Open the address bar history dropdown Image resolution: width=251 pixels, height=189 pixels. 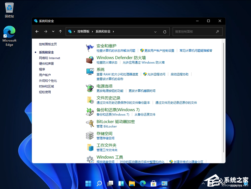(x=155, y=32)
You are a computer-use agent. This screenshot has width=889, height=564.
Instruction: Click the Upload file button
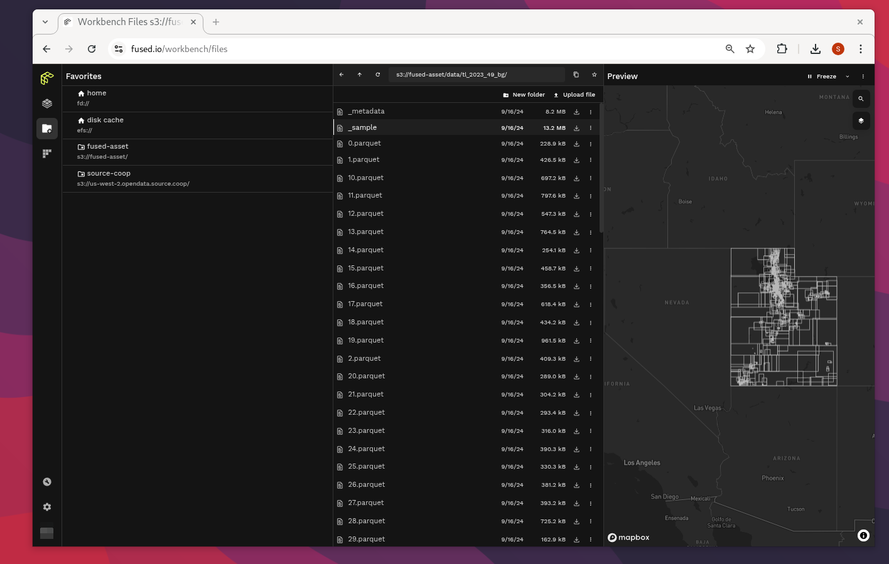pos(574,95)
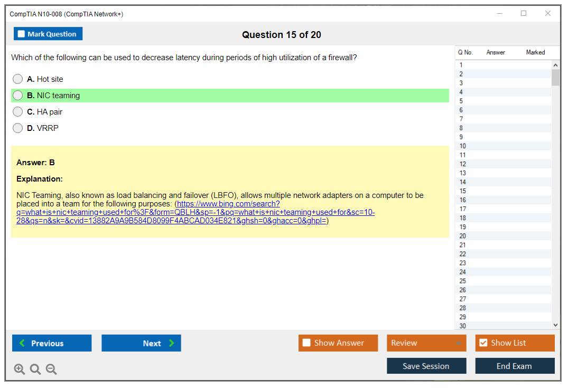Pick radio option C. HA pair

18,112
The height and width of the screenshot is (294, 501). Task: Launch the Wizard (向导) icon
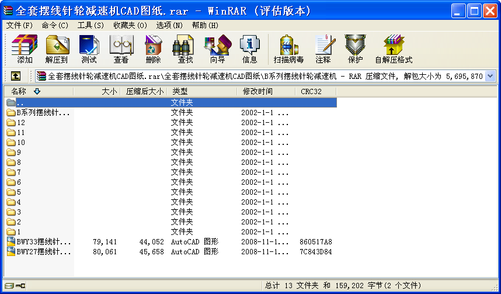(x=217, y=49)
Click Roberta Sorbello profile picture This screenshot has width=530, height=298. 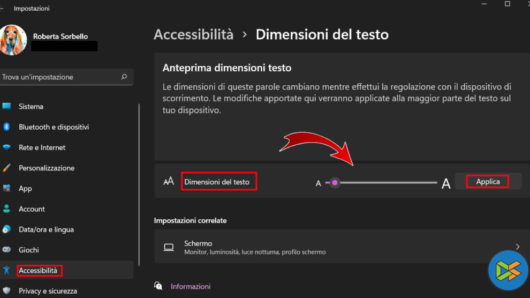click(x=13, y=39)
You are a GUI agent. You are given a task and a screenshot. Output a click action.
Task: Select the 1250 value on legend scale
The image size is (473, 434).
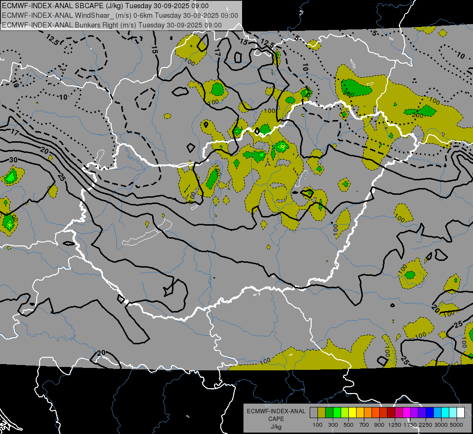(395, 425)
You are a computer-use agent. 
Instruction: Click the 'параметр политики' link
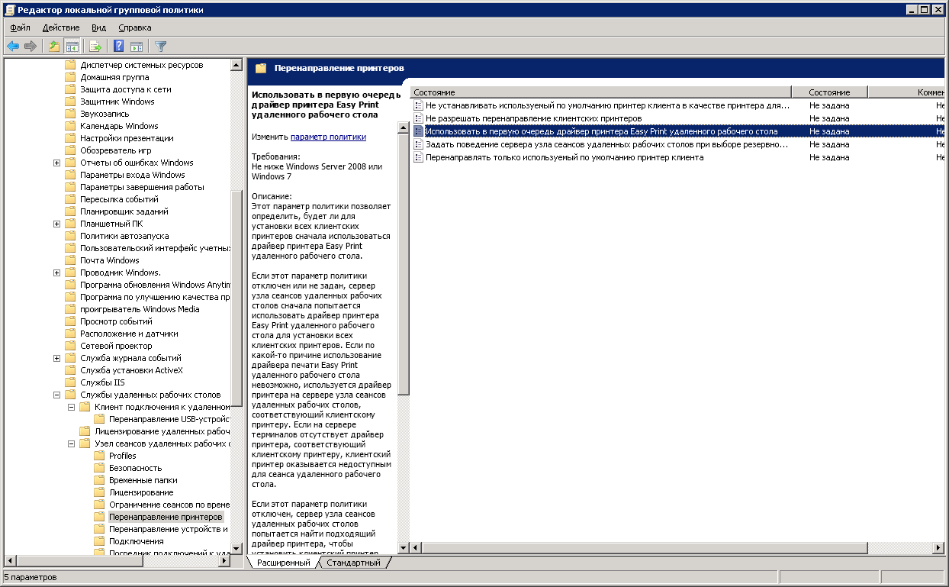328,137
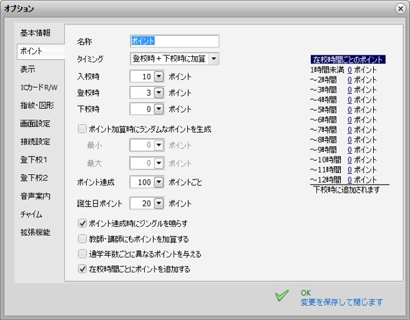Toggle ポイント達成時にジングルを鳴らす checkbox

83,223
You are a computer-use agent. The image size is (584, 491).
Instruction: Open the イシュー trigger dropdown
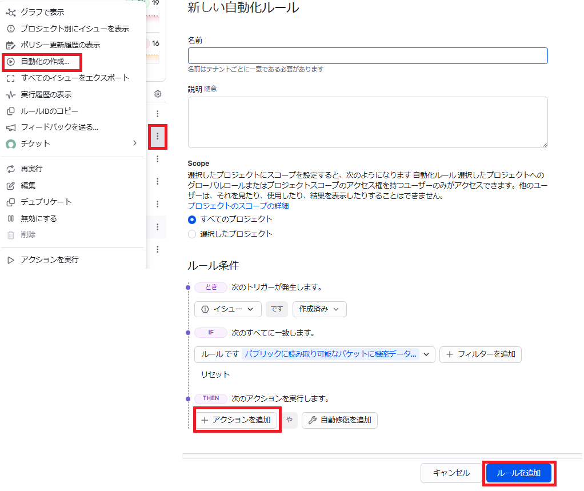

-----

Starting at the line that contains "The image size is (473, 434).", please write out every line to the end of the entries, inclusive, copied exactly and with pictures omitted.

The image size is (473, 434).
(395, 425)
You are a computer-use agent. 
Instruction: Click the 'параметр политики' link
328,137
Toggle ポイント達成時にジングルを鳴らす checkbox

83,223
You are a computer-use agent. The image size is (584, 491).
Instruction: Open the イシュー trigger dropdown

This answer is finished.